Solution: Buy a fishing net, not a gillnet, to get the data you need.
To enable effective decision making on a project portfolio, or any other list of investment options, it is critical to collect enough relevant information to make an effective decision without extraneous information that warps or distorts quality decisions.
How do teams decide which information to gather and use when the data is spread out across different tools, functions, business needs, etc., making it difficult to get a meaningful overview of the portfolio? Focus on the most critical data needed to make each decision. When companies don’t start with that focus in mind, they become less efficient and effective. Too much time is spent gathering data and combining it to get a coherent picture.
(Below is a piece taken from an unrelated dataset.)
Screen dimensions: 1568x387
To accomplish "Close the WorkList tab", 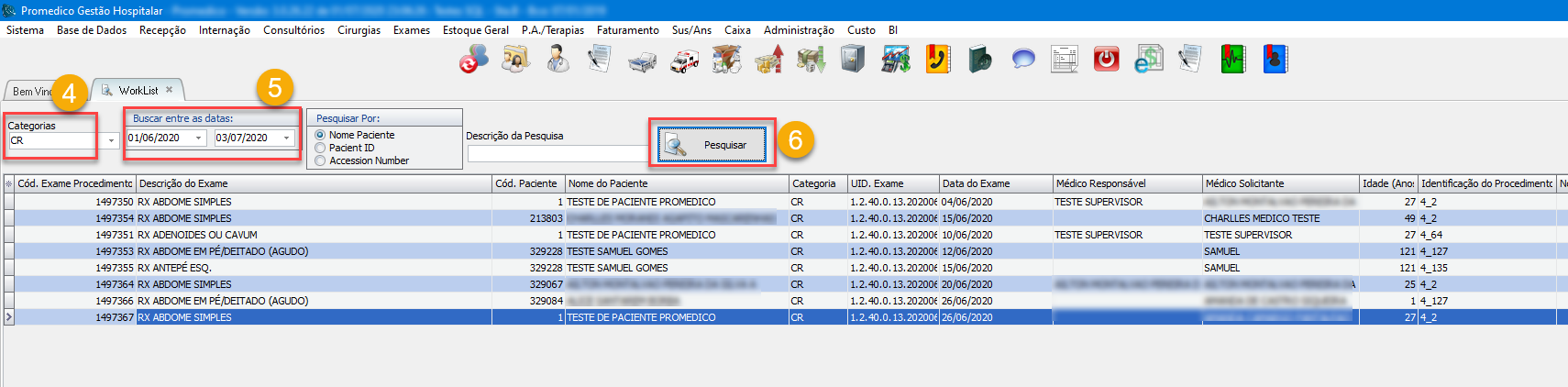I will tap(170, 90).
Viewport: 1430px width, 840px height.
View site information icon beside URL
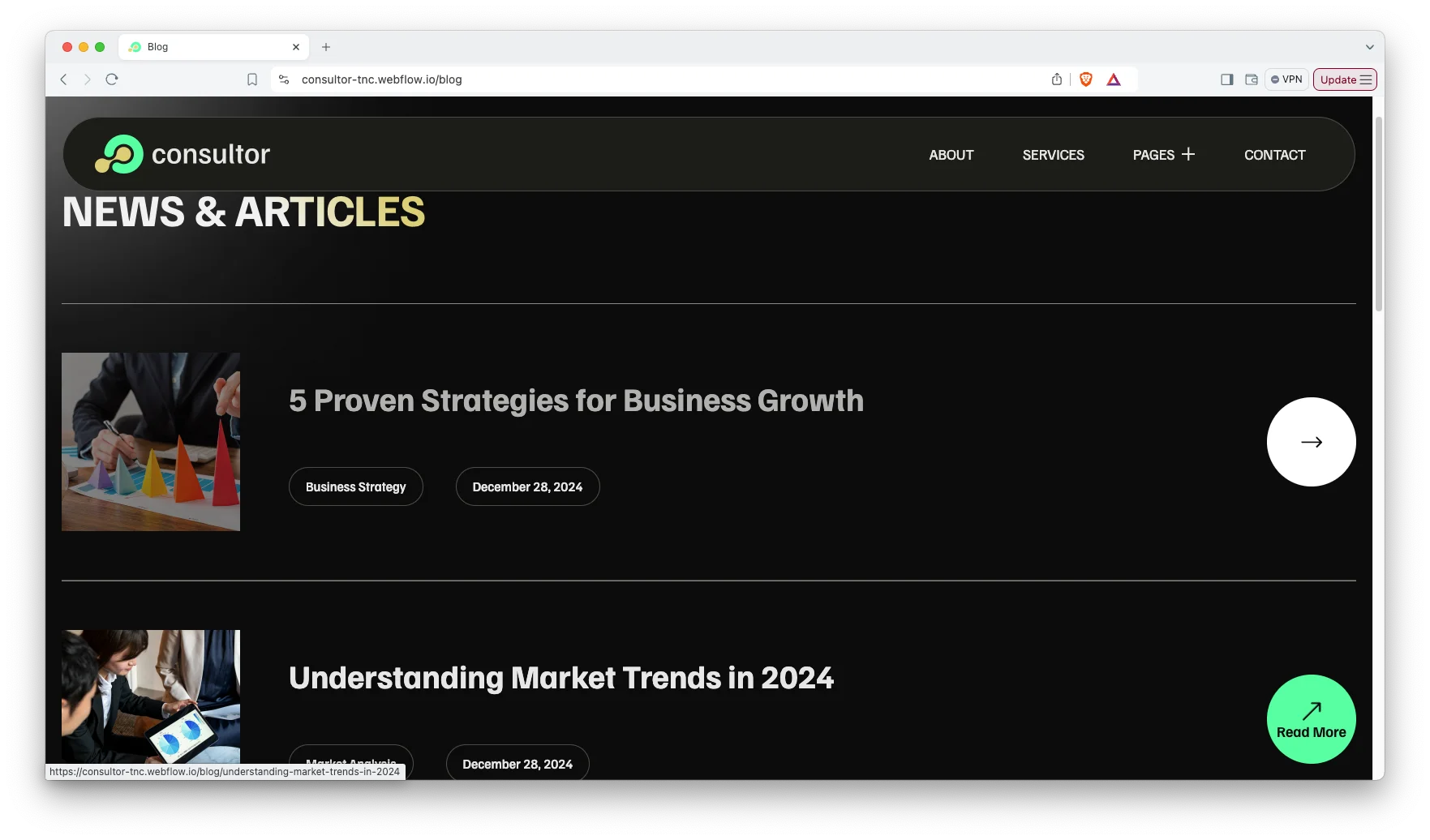(284, 79)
More data is not necessarily better.
Instead, start with a focus on the three buckets needed for portfolio management:
- The investment needed for each project to be successful, e.g., Spending, FTE’s, etc.
- The benefit that each project will deliver, e.g., Net Sales, Market share and,
- The risk analysis of the returns expected to be realized.
We usually find different levels of data completeness and accuracy across the list of company projects, making comparing more apples and oranges-type comparisons. And, while perfect data across the portfolio is desirable, it often takes too much time for the value that ‘perfect data’ provides. Further, it is important to remember that all future data, like benefit and risk, are speculative. Therefore, gather only what you need to make your best decision. Then, look at the project list and evaluate whether the benefits relative to each other make sense. Those comparisons usually reveal the situation and make the decision clear.
If your organization is challenged getting through the weeds to see the landscape for sound decision-making, an outside, objective perspective can help facilitate the focus on important questions, data and balance. Sometimes, being too close to the data can have a blinding effect.